The patient recalls crying after vaccinations and falls due to pain in childhood. She is able to sense pain today with vaccinations or when she stubs her toes by accident. She senses pain during dental procedures, especially when receiving local anaesthesia injections. There were no reports of self‐mutilating injuries to her lips, tongue or fingertips. Due to her astigmatism, she receives regular ophthalmologic evaluations but does not recall history of keratitis or other eye pathology. She has not had Staphylococcus aureus infections to her knowledge.

In her 30's, the patient reports that she lost balance and heard a cracking sound in her back. No significant painful sensation was reported during this incident. Imaging studies were performed on her spine including X‐ray, computed tomography (CT) and magnetic resonance imaging (MRI), which identified a lesion that appeared to be diskitis at L3‐L4 and compression fracture of her lumbar spine (Figure 1C). Initial working diagnosis was of infectious nature, but no infectious etiology was identified. She has kyphosis in the lower back where she should otherwise have had a lordosis.

Patient developed swelling and pain in her left knee when she was 44 years old without any known inciting events (Figure 1B). She was found to have a large joint effusion and destructive changes in her knee after orthopaedic evaluation. She did not complain of pain at the time of her diagnosis. She was subsequently evaluated by orthopaedic oncology and arthroscopic biopsy was performed, which showed chronic reactive inflammation without a clear etiology. She has had an extensive infectious evaluation of her left knee, including two aspirations without identification of infectious agents.

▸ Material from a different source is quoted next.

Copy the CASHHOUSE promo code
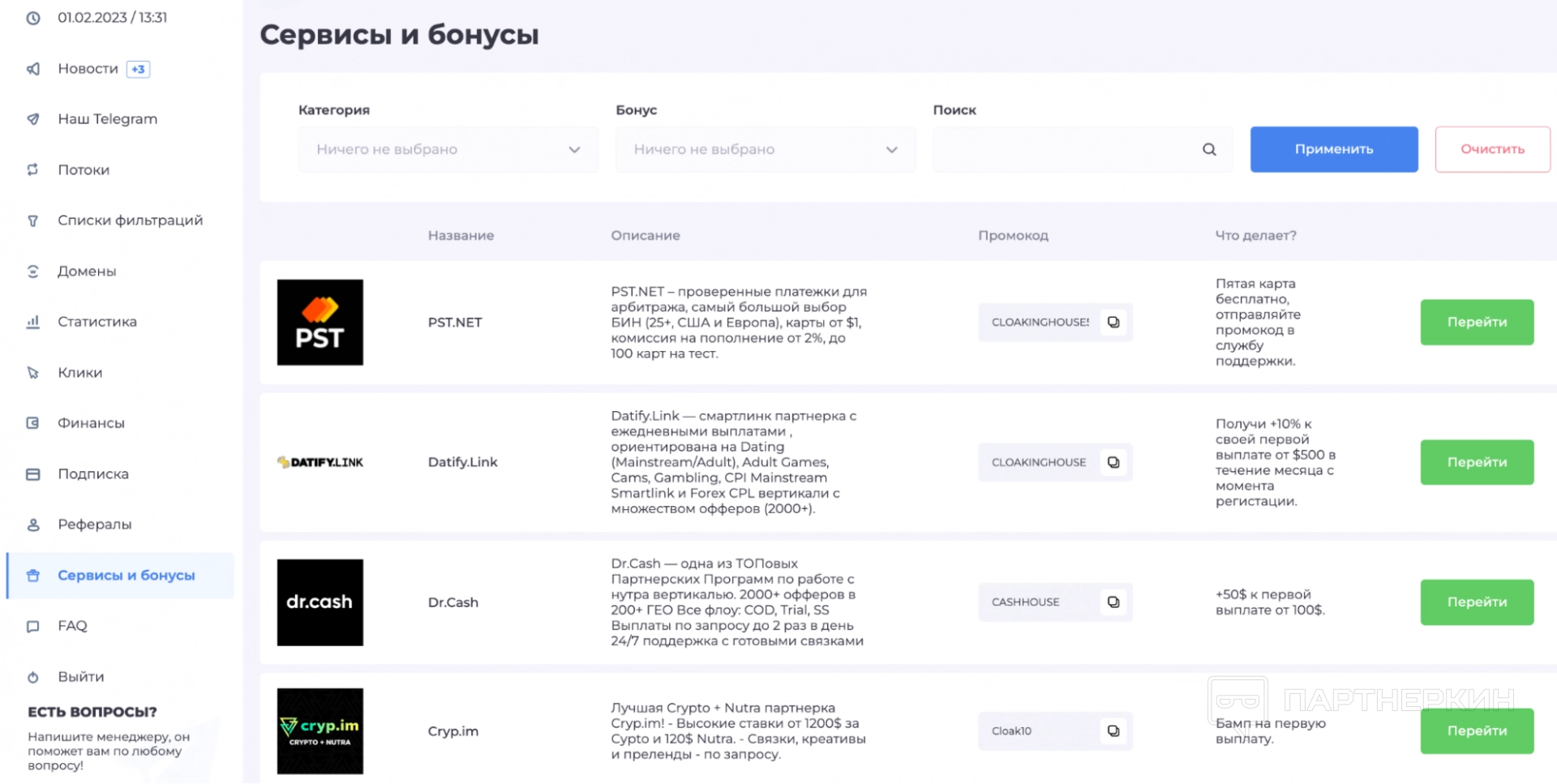Screen dimensions: 1557x784 [x=1113, y=602]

The patient was also evaluated by neurology to determine whether her symptoms were due to an underlying neurological etiology. A notable finding on her neurological evaluation was absent vibration sensation at bilateral toes with decreased sensation in bilateral medial malleoli, bilateral patella and distal interphalangeal joint (DIP) of index fingers. Her electromyogram was notable for mild bilateral median mononeuropathy at the wrist and left ulnar mononeuropathy at the elbow. These findings were consistent with early mild sensorimotor polyneuropathy, although they were not severe enough to explain her joint deformities. Quantitative sensory testing was not completed during her neurological evaluation. Due to her joint pathology, the patient had multiple rheumatological evaluations over the course of her medical journey. Her rheumatological laboratory studies were consistent with elevated inflammatory markers (Table 1 and S1). Given these findings and concerns for inflammatory monoarthritis, she was started on empiric treatment with adalimumab every other week. Although her serologic inflammatory markers (C‐reactive protein and sedimentation rate) improved (Table 1), she did not gain improvement in knee discomfort, function or swelling.

TABLE 1.

Inflammatory markers obtained during patient's evaluations which were notable for mild elevations ESR and CRP.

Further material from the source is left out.